**Selected passage:**
-=-=-=-=-

Today’s movie: Valérian AND Laureline

Simple and efficient.
If Luc Besson only had the occasion to do one single movie in its entire life, that would probably be it. That’s the consecration of the fifth element. Now go ahead in your Limouzingue fly me from Rubanis to Syrte the magnificient, we’ll stop by Point Central and we’ll head for the stars, or a world without star, par l’Espace.

We are but simple travelers who seek the enchanter who lives beyond these woods.

Now if you think that’s a rip off of Mass Effect, you are wrong! Stop playing video games and go read your classics. Now if you think you are going to see an adventure of Valérian and Laureline, you are wrong! It’s heavily inspired but it’s nothing like it, and it’s something in its own right. Valérian is not that clumpsy hero of the equinox, a brave knight despite himself. Laureline is gratuitously aggressive (so much that it gets kind of scary). The Shingouz are not as dubious as they ought to be. The grumpy transmuter is not grumpy at all (they don’t even come from Bluxte, but they sure are rare), and except for the apparence they are closer to telepathic Spiglics than anything else. And for god sake, in this movie Point Central is the ISS!

M. Bison little known brother, he’s the one who made it in the family.

It’s very close to the Ambassador of the Shadows (despite the title), but there are numerous nodes to some of the other albums in the series. The movie is still Valérian and Laureline (also despite the title) their is an unspoken balance about it that is very hard to find nowadays, they are acting as a team, they are each other’s sidekicks, and they are each other’s heroes and that’s incredibly refreshing.

It’s also very simple. You shouldn’t expect the need to turn your brain on for two hours. But I’m not sure you should expect anything else. Would it have been more faithful, it wouldn’t have been enough. Would it have been less faithful, it wouldn’t have been worth the name. And this movie tries hard to do just that by placing itself right in the middle. So in the end it’s a pleasant and visually stunning space adventure among the riches of cosmos.

Today’s movie: Doctor Strange

“I like red cape.”

Doctor Strange by Scott Derrickson. It was cool, a no brainer for an easy evening! Although not exactly what we initially planned to see but you’ll probably know more about that in our next installment. Now if I had the power to refill beer indefinitely, I’d totally over abuse that! Beside that I’d also point out that the GFX were particularly nice. It reminded me of some other cool things.

-=-=-=-=-

**Given information:**
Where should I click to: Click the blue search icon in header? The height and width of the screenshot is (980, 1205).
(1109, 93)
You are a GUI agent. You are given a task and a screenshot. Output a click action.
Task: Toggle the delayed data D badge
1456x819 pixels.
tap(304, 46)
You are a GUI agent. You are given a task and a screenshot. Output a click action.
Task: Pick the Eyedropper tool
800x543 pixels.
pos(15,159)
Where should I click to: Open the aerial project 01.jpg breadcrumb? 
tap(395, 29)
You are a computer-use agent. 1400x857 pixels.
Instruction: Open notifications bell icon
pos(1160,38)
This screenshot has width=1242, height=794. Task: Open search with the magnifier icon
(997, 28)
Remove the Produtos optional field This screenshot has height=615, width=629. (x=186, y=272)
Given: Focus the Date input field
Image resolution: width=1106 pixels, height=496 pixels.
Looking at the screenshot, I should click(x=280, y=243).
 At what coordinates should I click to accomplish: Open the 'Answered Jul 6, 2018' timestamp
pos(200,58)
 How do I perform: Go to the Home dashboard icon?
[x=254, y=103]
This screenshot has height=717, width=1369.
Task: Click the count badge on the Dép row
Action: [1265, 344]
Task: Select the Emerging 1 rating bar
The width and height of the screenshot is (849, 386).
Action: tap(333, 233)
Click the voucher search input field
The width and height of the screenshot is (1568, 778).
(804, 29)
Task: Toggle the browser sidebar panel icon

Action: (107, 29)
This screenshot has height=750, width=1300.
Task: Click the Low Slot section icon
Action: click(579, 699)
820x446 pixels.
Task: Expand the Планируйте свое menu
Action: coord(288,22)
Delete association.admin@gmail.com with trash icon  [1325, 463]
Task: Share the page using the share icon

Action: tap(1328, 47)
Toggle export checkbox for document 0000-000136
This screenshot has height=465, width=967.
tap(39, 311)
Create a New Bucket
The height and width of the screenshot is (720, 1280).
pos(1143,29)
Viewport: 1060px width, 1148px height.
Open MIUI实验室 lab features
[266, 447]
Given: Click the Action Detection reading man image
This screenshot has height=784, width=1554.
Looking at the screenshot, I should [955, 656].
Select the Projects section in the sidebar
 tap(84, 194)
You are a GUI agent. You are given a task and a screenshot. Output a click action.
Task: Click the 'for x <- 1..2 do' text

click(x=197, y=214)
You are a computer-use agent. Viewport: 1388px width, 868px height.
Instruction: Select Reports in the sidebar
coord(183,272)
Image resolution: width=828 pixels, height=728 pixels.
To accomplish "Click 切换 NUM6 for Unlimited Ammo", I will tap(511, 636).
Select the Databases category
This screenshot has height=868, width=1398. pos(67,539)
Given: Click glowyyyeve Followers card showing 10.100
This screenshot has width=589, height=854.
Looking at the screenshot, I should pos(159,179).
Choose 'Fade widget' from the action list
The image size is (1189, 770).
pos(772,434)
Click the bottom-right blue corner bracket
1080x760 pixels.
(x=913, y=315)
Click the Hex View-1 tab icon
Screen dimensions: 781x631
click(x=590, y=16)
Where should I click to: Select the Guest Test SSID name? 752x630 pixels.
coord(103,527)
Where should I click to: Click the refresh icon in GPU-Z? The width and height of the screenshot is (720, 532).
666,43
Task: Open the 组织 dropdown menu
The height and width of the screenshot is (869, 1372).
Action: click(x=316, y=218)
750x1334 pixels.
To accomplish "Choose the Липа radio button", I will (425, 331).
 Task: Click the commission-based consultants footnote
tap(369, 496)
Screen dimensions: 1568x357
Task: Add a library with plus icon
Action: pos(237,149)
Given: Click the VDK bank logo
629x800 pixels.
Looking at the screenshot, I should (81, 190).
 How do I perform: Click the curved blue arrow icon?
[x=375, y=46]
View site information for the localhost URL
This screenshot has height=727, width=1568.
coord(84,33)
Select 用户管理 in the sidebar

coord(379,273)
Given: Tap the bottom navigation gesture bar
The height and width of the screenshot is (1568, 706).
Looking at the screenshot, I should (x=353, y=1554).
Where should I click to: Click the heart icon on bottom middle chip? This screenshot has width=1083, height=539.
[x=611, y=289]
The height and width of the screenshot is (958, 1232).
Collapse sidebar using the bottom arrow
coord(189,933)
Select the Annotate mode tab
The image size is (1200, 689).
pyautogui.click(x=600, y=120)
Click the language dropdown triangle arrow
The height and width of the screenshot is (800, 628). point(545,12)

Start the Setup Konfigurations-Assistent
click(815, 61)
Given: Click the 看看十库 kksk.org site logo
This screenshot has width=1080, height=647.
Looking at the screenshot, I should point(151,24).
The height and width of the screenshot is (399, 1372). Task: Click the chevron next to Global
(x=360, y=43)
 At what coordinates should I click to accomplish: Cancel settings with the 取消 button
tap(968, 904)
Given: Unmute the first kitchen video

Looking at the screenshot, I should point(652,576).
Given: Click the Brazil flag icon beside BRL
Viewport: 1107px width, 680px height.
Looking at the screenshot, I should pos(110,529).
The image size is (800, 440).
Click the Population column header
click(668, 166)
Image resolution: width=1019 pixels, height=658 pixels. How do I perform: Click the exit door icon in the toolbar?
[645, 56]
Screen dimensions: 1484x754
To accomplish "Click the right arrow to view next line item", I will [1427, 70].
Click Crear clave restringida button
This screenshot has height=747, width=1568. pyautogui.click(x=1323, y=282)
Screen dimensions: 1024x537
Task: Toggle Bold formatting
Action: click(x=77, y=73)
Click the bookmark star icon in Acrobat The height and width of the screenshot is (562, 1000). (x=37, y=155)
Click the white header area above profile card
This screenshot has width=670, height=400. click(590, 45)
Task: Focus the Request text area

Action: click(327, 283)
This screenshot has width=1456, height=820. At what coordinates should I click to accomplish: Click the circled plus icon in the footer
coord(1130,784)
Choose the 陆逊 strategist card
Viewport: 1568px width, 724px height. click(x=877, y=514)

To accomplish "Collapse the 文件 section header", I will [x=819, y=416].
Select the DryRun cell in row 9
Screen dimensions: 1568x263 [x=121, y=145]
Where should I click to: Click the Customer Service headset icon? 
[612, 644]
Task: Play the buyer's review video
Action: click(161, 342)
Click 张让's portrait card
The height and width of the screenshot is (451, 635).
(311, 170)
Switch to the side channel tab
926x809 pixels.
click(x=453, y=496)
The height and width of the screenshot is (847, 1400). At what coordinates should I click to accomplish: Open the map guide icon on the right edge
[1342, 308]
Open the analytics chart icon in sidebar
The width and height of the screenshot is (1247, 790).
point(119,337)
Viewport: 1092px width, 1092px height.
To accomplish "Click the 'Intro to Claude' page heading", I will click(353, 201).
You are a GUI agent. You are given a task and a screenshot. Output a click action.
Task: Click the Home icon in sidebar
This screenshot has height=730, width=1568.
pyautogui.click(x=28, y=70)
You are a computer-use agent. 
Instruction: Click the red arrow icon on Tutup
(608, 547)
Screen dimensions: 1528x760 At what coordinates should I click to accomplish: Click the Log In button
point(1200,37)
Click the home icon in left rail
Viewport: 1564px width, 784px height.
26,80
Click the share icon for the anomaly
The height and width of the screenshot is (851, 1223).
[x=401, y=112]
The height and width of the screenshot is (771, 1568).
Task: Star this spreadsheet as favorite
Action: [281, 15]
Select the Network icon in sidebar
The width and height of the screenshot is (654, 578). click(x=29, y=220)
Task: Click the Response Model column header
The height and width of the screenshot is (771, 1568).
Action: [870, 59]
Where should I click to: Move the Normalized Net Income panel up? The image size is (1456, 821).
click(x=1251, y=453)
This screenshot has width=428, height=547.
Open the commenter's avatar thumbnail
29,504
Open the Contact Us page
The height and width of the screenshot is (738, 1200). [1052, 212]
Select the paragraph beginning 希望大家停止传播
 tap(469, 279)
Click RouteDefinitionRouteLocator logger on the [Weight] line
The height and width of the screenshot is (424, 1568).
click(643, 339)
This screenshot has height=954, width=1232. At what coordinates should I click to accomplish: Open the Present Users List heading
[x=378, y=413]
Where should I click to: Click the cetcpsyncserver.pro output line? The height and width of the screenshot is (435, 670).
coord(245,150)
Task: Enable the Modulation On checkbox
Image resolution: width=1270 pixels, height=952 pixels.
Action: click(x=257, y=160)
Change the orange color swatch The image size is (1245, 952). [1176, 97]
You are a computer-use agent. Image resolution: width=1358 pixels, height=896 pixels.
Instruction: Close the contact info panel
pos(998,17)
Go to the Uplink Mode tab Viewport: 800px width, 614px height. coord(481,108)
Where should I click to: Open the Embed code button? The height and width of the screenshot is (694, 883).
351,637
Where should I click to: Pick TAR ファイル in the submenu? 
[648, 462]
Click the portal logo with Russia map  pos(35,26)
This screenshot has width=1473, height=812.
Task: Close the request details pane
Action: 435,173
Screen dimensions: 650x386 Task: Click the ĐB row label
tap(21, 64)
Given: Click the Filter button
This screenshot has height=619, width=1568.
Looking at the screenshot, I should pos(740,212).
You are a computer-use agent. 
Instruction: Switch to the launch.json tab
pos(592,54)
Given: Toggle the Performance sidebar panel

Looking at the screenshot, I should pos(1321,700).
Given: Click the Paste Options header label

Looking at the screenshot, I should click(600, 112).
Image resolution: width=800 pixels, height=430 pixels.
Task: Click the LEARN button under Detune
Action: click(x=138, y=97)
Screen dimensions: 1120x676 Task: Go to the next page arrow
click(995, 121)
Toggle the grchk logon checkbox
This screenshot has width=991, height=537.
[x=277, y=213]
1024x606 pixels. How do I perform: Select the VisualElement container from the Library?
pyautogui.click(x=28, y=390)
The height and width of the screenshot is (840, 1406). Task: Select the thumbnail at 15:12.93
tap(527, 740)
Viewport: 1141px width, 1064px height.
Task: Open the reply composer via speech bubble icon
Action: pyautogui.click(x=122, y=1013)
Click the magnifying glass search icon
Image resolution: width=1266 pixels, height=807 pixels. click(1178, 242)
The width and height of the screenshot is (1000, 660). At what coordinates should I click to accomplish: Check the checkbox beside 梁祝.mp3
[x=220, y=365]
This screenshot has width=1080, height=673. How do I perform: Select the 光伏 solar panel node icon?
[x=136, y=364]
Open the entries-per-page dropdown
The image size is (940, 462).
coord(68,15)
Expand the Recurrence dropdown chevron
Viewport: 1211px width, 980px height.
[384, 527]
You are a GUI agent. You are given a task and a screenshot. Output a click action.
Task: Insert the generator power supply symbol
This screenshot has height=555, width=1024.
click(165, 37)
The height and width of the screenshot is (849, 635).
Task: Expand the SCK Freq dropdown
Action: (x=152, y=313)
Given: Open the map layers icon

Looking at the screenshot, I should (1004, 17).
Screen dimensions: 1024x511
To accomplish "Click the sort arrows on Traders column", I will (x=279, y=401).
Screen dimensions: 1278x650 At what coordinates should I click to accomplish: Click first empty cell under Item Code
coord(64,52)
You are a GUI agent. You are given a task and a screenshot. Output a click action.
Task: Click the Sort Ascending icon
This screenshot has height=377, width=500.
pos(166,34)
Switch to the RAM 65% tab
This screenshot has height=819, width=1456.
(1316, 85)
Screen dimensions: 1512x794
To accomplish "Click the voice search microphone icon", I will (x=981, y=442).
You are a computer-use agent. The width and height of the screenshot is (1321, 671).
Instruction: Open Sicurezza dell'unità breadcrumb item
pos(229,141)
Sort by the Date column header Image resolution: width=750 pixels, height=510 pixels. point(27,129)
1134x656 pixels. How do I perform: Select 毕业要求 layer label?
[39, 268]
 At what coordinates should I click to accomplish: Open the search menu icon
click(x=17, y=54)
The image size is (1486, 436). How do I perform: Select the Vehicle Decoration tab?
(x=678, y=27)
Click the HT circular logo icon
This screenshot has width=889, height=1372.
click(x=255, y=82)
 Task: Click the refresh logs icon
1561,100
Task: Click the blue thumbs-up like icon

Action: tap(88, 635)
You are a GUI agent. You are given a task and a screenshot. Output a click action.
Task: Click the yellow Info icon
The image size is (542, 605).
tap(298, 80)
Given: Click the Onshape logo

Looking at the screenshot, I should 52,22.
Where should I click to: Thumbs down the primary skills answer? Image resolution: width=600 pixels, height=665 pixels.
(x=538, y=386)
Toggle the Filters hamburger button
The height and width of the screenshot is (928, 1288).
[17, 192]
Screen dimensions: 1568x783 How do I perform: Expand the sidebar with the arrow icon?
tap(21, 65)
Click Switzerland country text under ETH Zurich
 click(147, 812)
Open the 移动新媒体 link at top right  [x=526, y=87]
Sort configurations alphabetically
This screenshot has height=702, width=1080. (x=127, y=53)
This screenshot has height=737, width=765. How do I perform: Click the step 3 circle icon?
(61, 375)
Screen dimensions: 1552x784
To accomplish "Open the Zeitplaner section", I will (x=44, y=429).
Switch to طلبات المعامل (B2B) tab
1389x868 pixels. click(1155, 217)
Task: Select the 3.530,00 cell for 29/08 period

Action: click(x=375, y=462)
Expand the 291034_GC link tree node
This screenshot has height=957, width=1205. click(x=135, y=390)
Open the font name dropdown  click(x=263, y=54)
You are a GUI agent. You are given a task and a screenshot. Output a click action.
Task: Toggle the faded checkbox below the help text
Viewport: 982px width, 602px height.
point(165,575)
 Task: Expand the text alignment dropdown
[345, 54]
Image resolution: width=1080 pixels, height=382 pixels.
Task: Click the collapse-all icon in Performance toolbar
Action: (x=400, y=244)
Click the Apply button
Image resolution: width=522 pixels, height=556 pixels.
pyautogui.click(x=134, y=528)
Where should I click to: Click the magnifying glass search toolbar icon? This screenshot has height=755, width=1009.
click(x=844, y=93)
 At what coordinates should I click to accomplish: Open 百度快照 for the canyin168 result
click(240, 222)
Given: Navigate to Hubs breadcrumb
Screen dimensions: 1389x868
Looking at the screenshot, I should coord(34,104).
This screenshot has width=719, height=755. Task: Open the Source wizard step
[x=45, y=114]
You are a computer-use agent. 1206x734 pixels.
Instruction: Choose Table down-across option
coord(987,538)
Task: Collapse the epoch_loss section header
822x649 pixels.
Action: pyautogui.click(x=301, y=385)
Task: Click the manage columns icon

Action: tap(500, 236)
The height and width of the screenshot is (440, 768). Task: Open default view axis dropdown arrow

-=-=-=-=-

**What to work on:**
1/ List every fictional location from the Valérian universe that is named in the movie reviews.
2/ Write the next few sentences of the movie reviews, picking up after the final sentence about Doctor Strange.
The data shown with these movie reviews was taken from another source.

**Answers to the problems:**
1/ Rubanis, Syrte, Point Central, Bluxte

2/
Today’s movie: Ex Machina


This movie by Alex Garland was on my watchlist since quite some time. Bring together AI, consciousness, existentialism, deal with the singularity and stuff and you got me talking. There are so many ways that such a movie can go wrong. But that’s not a problem here. The narrative is well thought, and it gets to the point. The movie is also honest with itself. But that’s about just that. In the end there is nothing new to learn, no door opened on further reflection and this is what bugged us.

Spoiler alert! Warning! Spoiler ahead!

I guess there are several possible readings. But if you think it revolved around a robot passing the Turing test, my two cents are that you are probably wrong. Instead the whole purpose wasn’t a test of Ava’s ability to fake human behavior and consciousness as she could probably pass this test with ease (as did her preceding iterations), but whether an average human (Caleb) was still capable of seeing her as just a machine or at least not human. And obviously that test has failed.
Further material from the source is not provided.